Magie Noire
By Rurouni Star
A/N: Susan is, by far, my absolute least favorite character in the entirety of the Dresden Files. But it's not her fault, I've decided. She's written like a moron. Consider this my attempt at rehabilitating her character.
Chapter Six
Thank god my source was a cheap date.
I peered approvingly around the pub she'd chosen. It wasn't cheap cheap, mind you. McAnally's was a basement bar with a low ceiling and a few rickety fans, but it had a certain hole-in-the-wall quality to it. I could smell the wood-burning stove as I headed up to the bar. I was a little surprised to find it open this time of day, but it had the feel of a community bar — I recognized a lunch crowd when I saw one.
I ordered a pint of Guinness, and got something clearly home-brewed instead. Beggars with splitting headaches can't be choosers, so I headed over to one of the tables against the wall and nursed the drink while I waited. Maybe it was the beer, or just the atmosphere, but the pain in my head lessened just a little bit.
The woman I was waiting on showed up about ten minutes after I'd sit down. She was a dark-skinned, brown-haired woman, with a few inches on me and a whole lot more appeal. Even in business attire, Susan Rodriguez turned heads. I envied her legs, but not her high heels.
Susan smiled brightly, and click-clacked over toward my table. She threw herself into the chair opposite me. "Well," she said fondly. "If it isn't my favorite grumpy cop. You're looking even grumpier than usual today, too. One of Mac's beers should help with that. He's kind of like a miracle-worker."

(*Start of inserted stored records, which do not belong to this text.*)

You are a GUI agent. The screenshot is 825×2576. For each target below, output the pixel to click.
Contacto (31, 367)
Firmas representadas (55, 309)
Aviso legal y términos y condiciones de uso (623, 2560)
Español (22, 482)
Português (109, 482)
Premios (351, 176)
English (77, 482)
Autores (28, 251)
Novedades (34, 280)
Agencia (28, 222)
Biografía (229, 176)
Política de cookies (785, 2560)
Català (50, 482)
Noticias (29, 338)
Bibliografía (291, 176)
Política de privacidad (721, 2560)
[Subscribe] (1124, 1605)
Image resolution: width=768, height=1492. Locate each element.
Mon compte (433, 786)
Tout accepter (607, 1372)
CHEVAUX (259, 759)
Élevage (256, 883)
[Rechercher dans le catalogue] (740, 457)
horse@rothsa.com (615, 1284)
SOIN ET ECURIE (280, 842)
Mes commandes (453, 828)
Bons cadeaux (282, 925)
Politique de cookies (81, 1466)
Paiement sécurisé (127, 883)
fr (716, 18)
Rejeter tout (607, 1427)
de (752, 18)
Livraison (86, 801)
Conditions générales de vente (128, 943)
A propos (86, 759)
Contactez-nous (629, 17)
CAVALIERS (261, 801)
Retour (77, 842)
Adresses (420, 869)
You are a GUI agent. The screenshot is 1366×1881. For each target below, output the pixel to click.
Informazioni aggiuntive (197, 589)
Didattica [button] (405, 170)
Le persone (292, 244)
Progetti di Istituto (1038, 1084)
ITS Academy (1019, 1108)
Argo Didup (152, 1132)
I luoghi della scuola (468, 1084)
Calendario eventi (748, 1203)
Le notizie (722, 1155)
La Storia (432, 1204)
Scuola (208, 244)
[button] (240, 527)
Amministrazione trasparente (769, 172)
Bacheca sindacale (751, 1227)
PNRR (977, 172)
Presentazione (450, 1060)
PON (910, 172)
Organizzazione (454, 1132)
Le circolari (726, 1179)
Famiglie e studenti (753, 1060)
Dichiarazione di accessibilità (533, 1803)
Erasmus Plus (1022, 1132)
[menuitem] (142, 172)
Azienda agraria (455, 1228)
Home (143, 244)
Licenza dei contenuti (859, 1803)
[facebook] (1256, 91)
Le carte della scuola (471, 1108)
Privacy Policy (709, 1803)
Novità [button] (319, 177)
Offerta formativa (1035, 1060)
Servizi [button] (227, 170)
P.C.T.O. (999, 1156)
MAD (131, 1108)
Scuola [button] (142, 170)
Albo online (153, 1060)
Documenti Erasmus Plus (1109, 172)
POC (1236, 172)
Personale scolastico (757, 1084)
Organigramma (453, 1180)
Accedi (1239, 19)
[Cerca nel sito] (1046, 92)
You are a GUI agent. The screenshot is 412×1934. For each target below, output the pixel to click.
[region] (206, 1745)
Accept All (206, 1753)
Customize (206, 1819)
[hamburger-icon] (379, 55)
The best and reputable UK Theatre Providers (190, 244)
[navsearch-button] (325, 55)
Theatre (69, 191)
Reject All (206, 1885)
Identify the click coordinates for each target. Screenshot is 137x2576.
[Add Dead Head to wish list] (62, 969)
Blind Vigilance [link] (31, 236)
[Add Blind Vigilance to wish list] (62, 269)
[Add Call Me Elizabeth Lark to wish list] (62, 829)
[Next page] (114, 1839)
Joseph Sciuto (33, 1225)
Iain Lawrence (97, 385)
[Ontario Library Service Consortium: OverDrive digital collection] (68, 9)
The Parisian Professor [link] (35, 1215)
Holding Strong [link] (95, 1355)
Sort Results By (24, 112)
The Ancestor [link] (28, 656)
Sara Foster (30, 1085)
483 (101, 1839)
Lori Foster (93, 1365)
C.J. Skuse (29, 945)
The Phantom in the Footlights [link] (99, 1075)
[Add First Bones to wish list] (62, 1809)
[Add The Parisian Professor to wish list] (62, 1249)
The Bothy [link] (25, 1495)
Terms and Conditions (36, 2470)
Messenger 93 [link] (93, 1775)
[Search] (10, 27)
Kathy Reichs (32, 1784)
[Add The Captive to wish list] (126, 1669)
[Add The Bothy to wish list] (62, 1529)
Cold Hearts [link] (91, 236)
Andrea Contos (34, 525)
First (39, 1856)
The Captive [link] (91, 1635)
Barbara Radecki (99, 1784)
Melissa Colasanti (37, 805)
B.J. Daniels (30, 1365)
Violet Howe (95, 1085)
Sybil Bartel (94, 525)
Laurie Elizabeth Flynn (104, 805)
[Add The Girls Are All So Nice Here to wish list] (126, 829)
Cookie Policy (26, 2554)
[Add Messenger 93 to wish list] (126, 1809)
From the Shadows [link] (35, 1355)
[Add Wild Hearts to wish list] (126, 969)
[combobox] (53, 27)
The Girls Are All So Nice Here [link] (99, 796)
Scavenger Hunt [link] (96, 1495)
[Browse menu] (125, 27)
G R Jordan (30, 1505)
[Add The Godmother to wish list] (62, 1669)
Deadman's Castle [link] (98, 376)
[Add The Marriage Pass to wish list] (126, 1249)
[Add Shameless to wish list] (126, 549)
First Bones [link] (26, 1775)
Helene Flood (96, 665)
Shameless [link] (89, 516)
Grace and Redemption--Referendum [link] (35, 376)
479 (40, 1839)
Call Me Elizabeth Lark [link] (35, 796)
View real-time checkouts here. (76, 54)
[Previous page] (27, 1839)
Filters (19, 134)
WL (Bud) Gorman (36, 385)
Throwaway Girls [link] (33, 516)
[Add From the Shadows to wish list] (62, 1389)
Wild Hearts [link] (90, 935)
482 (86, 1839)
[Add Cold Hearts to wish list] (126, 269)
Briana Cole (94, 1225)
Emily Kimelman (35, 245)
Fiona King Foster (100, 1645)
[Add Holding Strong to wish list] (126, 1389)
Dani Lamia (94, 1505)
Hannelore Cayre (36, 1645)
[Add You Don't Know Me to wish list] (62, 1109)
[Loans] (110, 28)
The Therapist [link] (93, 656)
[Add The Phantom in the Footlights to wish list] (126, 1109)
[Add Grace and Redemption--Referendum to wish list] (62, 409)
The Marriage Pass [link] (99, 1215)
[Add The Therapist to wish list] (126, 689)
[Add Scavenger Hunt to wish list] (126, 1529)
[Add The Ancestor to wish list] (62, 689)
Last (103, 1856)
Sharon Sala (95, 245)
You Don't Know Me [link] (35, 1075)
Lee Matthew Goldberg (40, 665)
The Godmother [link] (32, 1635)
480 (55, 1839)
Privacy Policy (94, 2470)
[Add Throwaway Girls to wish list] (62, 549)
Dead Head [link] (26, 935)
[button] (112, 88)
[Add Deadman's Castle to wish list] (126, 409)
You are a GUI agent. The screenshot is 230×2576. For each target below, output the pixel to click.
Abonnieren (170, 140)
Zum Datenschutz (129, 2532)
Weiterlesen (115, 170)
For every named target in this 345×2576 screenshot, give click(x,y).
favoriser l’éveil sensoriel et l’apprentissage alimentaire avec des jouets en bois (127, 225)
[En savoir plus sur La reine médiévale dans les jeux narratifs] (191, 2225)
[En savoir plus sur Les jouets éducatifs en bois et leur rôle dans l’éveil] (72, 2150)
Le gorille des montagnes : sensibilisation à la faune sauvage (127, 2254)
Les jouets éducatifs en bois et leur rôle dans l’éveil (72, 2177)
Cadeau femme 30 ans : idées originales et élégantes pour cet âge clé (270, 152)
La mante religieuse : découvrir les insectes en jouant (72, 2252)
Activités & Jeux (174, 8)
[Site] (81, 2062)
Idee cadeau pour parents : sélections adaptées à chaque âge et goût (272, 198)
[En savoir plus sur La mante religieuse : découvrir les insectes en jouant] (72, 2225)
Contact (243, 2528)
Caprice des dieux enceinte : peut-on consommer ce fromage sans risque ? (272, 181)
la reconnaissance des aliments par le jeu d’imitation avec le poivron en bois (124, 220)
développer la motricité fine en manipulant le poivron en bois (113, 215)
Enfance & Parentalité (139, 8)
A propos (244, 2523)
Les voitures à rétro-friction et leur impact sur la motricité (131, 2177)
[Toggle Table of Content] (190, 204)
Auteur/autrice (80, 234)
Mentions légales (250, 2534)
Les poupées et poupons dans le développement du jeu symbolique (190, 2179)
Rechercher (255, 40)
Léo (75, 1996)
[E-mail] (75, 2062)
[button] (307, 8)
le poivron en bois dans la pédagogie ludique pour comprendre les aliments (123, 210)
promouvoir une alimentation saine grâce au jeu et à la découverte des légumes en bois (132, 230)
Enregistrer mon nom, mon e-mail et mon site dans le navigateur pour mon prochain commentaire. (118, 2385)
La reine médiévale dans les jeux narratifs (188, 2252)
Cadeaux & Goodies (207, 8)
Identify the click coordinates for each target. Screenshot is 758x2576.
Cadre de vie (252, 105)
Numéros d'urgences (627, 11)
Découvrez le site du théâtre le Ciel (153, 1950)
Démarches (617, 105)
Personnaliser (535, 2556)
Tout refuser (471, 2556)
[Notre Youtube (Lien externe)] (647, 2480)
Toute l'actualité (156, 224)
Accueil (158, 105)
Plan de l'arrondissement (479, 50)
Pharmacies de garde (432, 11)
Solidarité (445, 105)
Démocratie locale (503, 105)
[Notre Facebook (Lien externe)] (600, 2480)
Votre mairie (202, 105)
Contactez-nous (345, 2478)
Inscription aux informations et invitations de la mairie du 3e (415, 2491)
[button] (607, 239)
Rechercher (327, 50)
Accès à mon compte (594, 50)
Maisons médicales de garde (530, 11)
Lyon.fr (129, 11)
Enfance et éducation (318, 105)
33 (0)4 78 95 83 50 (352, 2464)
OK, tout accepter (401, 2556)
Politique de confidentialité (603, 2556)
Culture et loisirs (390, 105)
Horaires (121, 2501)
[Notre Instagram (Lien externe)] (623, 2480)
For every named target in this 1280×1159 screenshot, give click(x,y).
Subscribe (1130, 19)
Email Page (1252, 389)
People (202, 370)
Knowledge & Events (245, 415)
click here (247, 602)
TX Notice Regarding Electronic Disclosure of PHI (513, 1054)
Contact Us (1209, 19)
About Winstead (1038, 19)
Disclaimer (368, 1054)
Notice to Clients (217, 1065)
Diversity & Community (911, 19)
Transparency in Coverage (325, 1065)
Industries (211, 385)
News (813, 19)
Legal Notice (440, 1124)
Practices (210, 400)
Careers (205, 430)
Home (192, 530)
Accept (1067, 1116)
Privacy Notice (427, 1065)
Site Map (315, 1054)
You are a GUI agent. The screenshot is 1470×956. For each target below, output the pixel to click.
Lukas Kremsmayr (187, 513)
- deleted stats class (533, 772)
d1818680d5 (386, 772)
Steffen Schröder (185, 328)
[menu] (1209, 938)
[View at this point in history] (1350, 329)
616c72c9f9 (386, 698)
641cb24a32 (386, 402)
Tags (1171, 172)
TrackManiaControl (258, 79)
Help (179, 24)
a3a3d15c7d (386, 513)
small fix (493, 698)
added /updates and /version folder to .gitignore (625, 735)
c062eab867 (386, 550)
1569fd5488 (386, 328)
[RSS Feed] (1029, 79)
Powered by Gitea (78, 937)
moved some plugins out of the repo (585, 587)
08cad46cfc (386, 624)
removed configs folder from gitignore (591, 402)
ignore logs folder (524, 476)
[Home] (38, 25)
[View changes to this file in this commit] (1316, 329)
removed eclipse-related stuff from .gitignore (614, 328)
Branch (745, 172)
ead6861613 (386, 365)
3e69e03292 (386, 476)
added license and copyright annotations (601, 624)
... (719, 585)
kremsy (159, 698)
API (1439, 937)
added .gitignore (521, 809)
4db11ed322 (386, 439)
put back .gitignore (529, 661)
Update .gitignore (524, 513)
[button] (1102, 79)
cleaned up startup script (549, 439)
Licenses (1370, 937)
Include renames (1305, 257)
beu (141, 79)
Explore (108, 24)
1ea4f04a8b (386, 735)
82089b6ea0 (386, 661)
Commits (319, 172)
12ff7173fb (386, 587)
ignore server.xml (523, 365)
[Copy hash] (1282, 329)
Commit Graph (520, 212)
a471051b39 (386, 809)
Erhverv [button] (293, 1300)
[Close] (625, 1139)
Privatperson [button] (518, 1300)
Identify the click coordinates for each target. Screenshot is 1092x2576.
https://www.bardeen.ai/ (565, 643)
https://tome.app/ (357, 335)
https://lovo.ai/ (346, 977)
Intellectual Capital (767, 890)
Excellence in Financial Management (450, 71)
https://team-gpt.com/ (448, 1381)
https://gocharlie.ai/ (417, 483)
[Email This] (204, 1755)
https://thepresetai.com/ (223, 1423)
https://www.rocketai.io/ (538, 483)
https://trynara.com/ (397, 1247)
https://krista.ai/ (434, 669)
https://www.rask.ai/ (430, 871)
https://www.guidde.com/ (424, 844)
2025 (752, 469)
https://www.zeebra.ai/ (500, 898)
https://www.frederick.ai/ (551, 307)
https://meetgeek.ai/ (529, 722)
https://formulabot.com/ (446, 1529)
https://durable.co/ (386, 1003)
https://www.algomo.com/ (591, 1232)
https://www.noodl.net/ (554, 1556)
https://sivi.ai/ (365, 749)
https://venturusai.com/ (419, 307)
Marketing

I frowned to emphasize my mood, but Susan was right — the beer was fantastic, now that I was of a mind to pay attention to it. I filed the pub away in my head for a rainy day, and vowed I'd come back to try the drinks when I was in a better place to appreciate them. "I'll pay for lunch," I told her, though I'd already implied it over the phone. "I'm afraid I can't give you any hot tips today. This one's sensitive, and I haven't told next-of-kin yet. But if you can do me a solid, I'll keep it in mind for later."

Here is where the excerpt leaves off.